The role of Fc receptors and complement in autoimmunity

Abstract

Autoantibodies interact with the innate immune system, including the complement network and Fc receptors (FcRs) bearing effector cells, resulting in the induction of tissue injury. It was suggested that these two pro-inflammatory pathways might mediate distinct effector responses, and that only one or the other effector arm may usually dominate an inflammatory response. Recent studies, however, support the notion that autoantibody-induced tissue injury may depend on both, FcRs and selected pathways of the complement network. This review summarizes our current knowledge on the interactions between autoantibodies, FcRs and complement components as essential triggers of tissue injury in autoimmune diseases like rheumatoid arthritis, anti-glomerular basement membrane glomerulonephritis and subepidermal blistering diseases. Manipulation of these connective pathways might be of therapeutic use to control antibody-mediated autoimmune diseases.

Introduction

Immunoglobulin G (IgG) molecules are a family of glycoproteins essential for defending the body against invading pathogens. The antibody constant domain is very efficient in initiating pro-inflammatory pathways such as the activation of innate immune effector cells via cellular receptors specific for the antibody constant region (Fcγ receptors; FcγRs) and the activation of the complement system, with the generation of further pro-inflammatory mediators. IgG antibodies consist of four different subclasses in mice (IgG1, IgG2a, IgG2b, and IgG3) and vary greatly in their capacity to recruit different effector pathways. Murine IgG1 antibodies, for example, cannot activate the complement system efficiently, whereas IgG2a, IgG2b and IgG3 do. Similarly, murine IgG3 binds only very weakly if at all to FcγRs but can efficiently activate the classical pathway of complement activation [1].

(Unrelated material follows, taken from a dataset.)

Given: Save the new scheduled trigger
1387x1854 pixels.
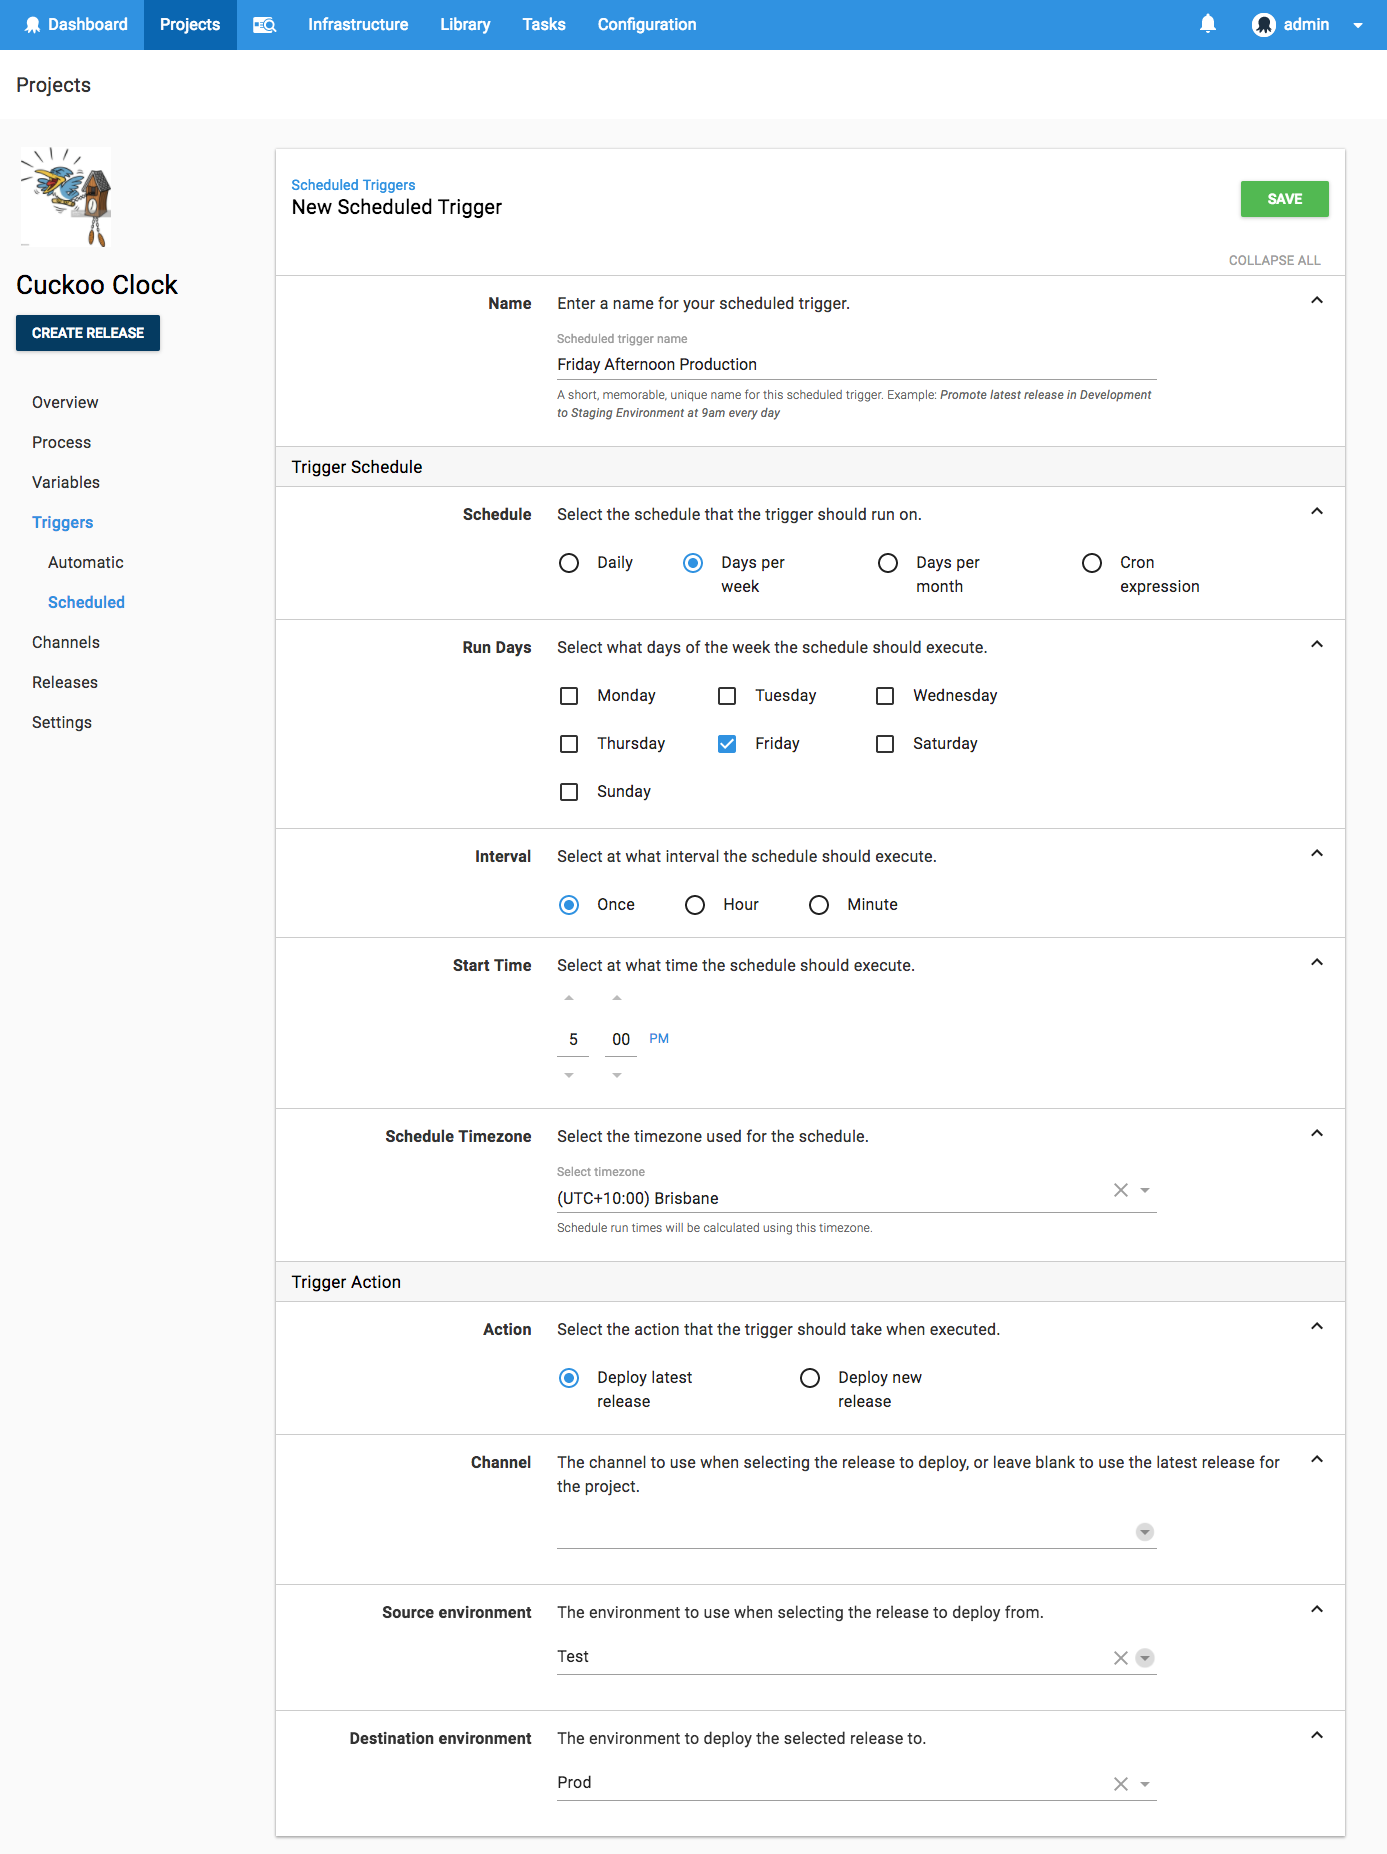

The family of the murine FcγRs consists of three activating (FcγRI, III, IV) and one inhibitory (FcγRIIB) member. Importantly, all inflammatory cell types (such as mast cells, monocytes, macrophages, eosinophils and neutrophils) express activating and inhibitory FcγRs simultaneously, thereby setting a threshold for cell activation by IgG [2]. Low affinity FcγRIII can be engaged by IgG1 and IgG2, whereas FcγRIV can be engaged by IgG2 antibodies only [1].

The activation of complement can occur by three different pathways, the classical (CP), the lectin (LP), and the alternative pathway (AP). The CP is activated primarily by antigen-antibody complexes binding to C1q, the LP is initiated by ficolins and mannan binding lectin (MBL) binding to certain carbohydrates, and the AP can be activated by spontaneous C3 hydrolysis or via properdin, generating C3(H₂O), which can bind factor B (fB). Activation of each of these pathways generates C3-convertases resulting in activation of the common terminal pathway and initiating several effector responses, such as chemotaxis by C3a and C5a, opsonization by C3b, and cell lysis by the membrane attack complex (MAC) [3].

Occasionally, in the setting of an autoimmune disease, IgG antibodies to autologous structures may develop and cause different forms of tissue damage. Many informative animal models are available in which autoantibodies play a clear role, providing opportunities for detailed analysis of similar disease pathways operating in human autoimmune diseases. In this review we have focused on effector pathways involved in murine models of rheumatoid arthritis, glomerulonephritis and autoimmune subepidermal blistering diseases.